Die Bühne mit dem Riesenfisch auf dem Trockenen, der nach Drehen der Bühne sein grätenreiches Inneres zeigt, das Behausung der Mutter, Bar oder das Haus der Hebamme sein kann, liebevolle, das Publikum zum Schmunzeln bringende Details wie die beweglichen Möwen auf dem Fischkörper sind Beweis für den Reichtum an Phantasie, die in das Werk investiert wurden. Die Kiemen werden zu Haustüren, das Fischmaul lässt sich aufklappen und ist dann die Auslage eines Juweliers. Zwar wird auch an diesem Abend auf der Bühne gepinkelt und kopuliert wie in letzter Zeit so oft, aber es wirkt nicht dem Werk aufgezwungen, sondern erwächst aus der Handlung und dient zur Kennzeichnung des Milieus. Und auch der üppige Einsatz von Trockeneis zum Schluss macht Sinn. Trotz seiner dreifachen Untat das Publikum berühren kann die Darstellung des Asle durch den Tenor Linard Vrielink, darstellerisch in seinem ständigen Gehetzt- und auf der Fluchtsein eine Idealbesetzung ist wie auch mit der allen Intentionen des Sängers gehorchenden Stimme.

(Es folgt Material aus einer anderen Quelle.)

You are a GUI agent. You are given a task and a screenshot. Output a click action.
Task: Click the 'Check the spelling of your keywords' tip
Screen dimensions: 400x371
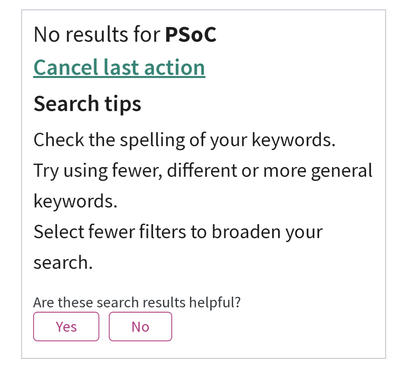(184, 140)
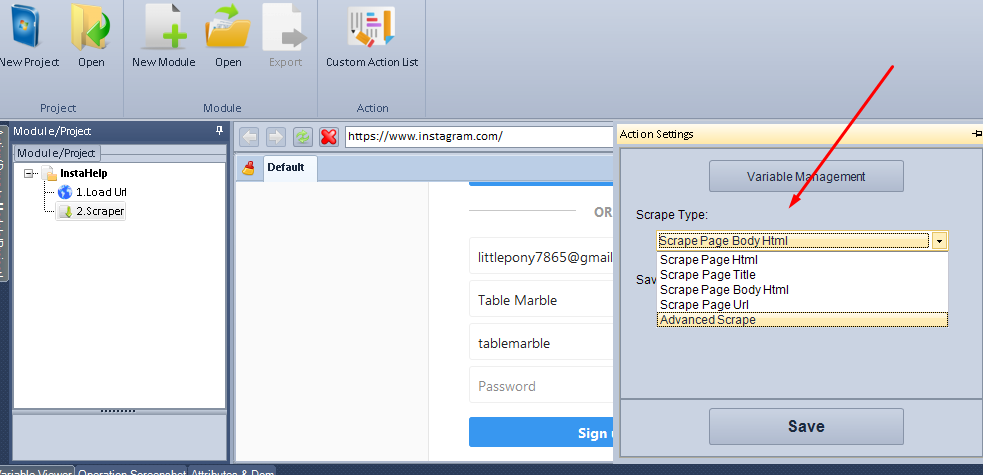Image resolution: width=983 pixels, height=475 pixels.
Task: Click the browser back arrow
Action: (249, 136)
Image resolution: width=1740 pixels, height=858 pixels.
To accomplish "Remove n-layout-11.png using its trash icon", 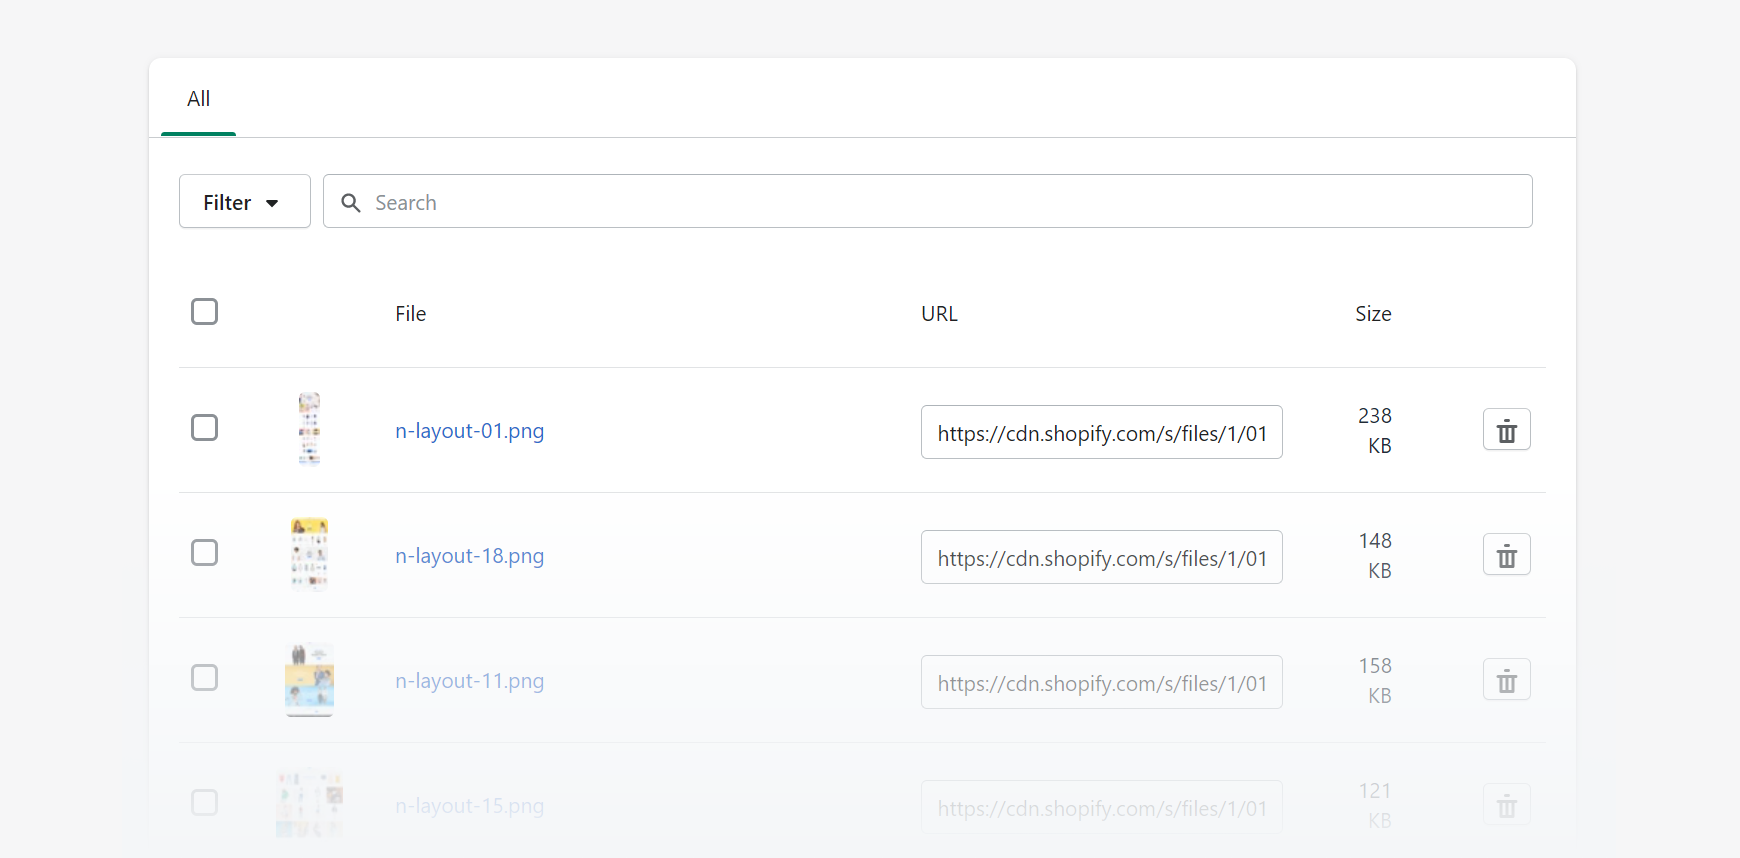I will [1506, 680].
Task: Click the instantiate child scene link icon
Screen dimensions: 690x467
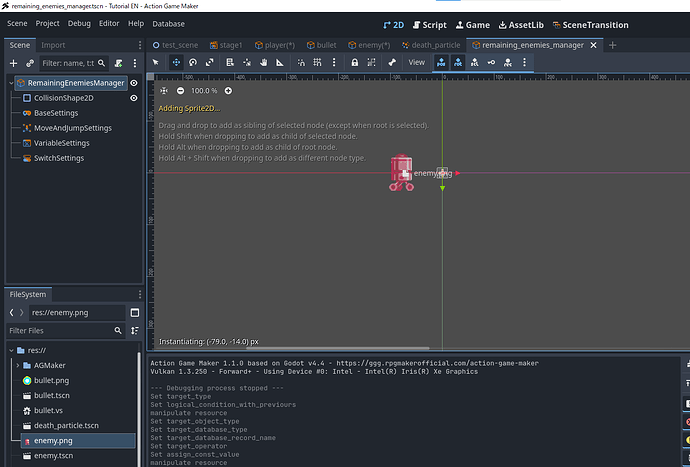Action: (29, 63)
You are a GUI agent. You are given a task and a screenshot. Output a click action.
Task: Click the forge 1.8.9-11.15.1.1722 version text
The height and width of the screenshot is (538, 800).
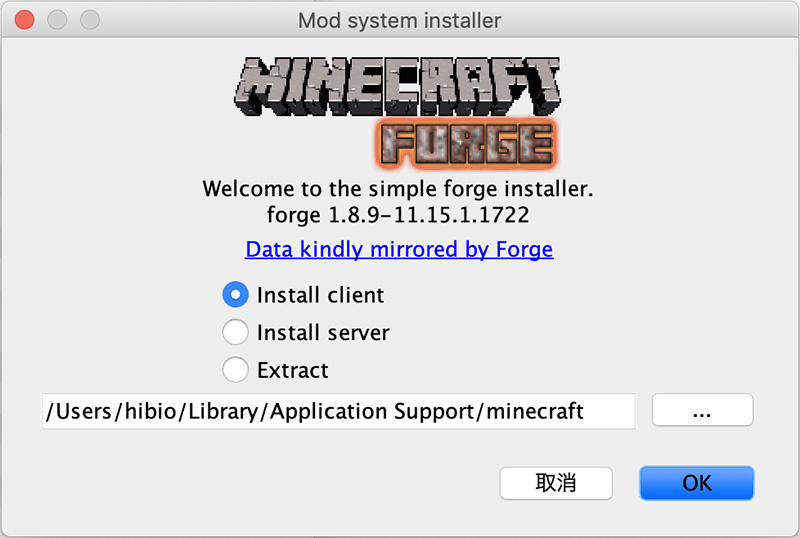click(x=399, y=215)
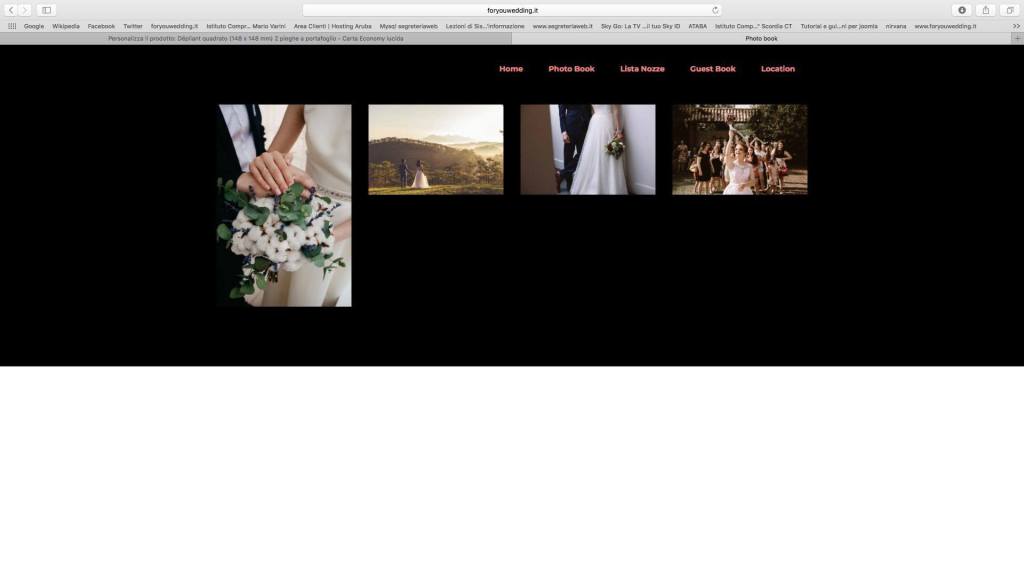
Task: Expand the bookmarks bar overflow chevron
Action: (x=1014, y=26)
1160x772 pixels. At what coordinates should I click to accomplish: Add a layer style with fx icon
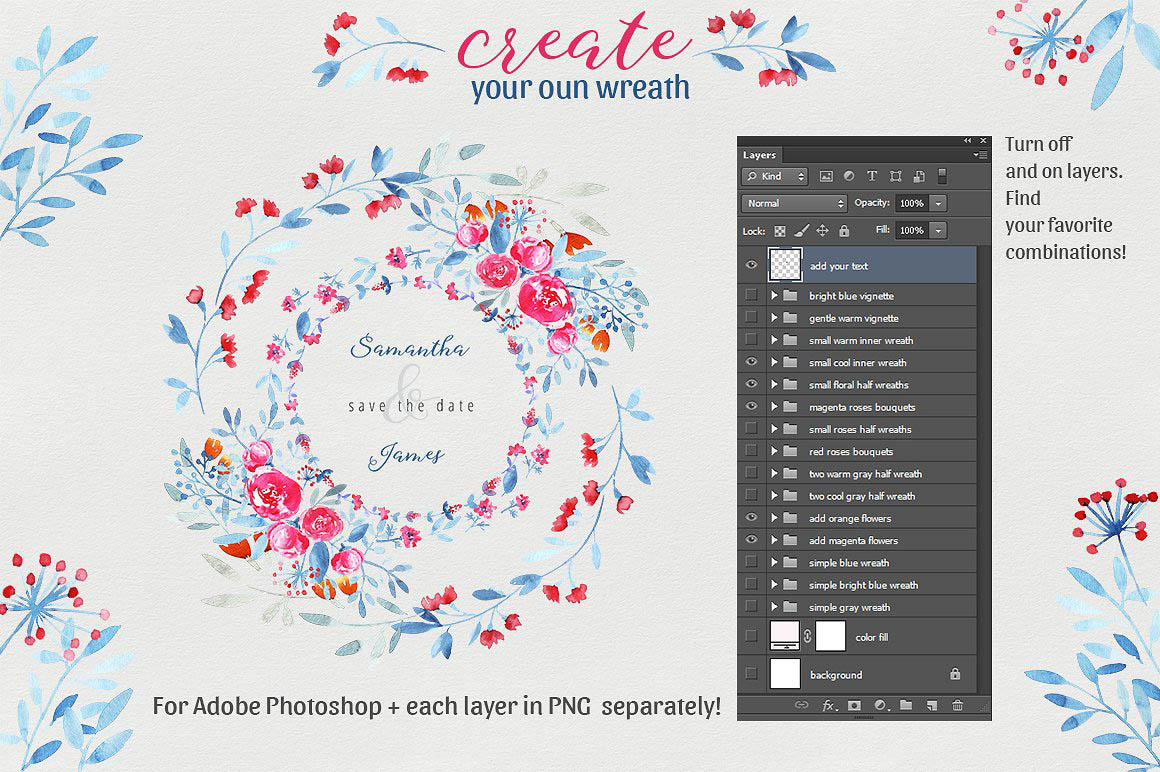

An seiner Seite ist als Alida die norwegische Sängerin Victoria Randem, die ihre Wurzeln in Nicaragua hat, so dass manch ein Zuschauer annehmen könnte, das junge Paar erlitte Verfolgung, weil die junge Frau eine Schwarze ist. Vielleicht ist die Besetzung der Partie gerade in der Absicht geschehen, dieses als eine Möglichkeit der Interpretation zuzulassen.

Der Sopran erfreut durch seine Frische, sein apartes Timbre und gut eingesetztes Vibrato. Katharina Kammerloher muss sich als Mother und Midwife gleich zweimal ermorden lassen, was ihrer guten darstellerischen und vokalen Leistung keinerlei Abbruch tut. Bedrohlich in seiner überwältigenden Optik wie durch den Einsatz seines gewaltigen Basses ist Jan Martinik als Innkeeper, geheimnisvoll umwittert Tómas Tómasson als Man in Black mit hochpräsentem Bassbariton schöner Farbe. Sarah Defrise als Girl erweist sich nicht nur als keine Höhe scheuende Sängerin, sondern muss fast akrobatische Leistungen vollbringen. Balsamisch klingt der Boatman von Roman Trekel, auch weil er eine der wenigen positiven Erscheinungen im Verlauf der düsteren Handlung ist. Verlässlich klingt Arttu Kataja als Asleik und macht nachvollziehbar, warum Alida ihm ihr Schicksal und das ihres Kindes anvertraut. Hanna Schwarz macht viel aus der kleinen Partie der Old Woman, Siyabonga Maqungo setzt viel Körperlichkeit und einen aparten Tenor für den Jeweler ein.

Das Publikum feierte mit viel Applaus und Bravi sowie standing ovations alle Mitwirkenden, ganz besonders natürlich den Komponisten und Dirigenten, der der Staatsoper zu einem Juwel im Spielplan verholfen hat.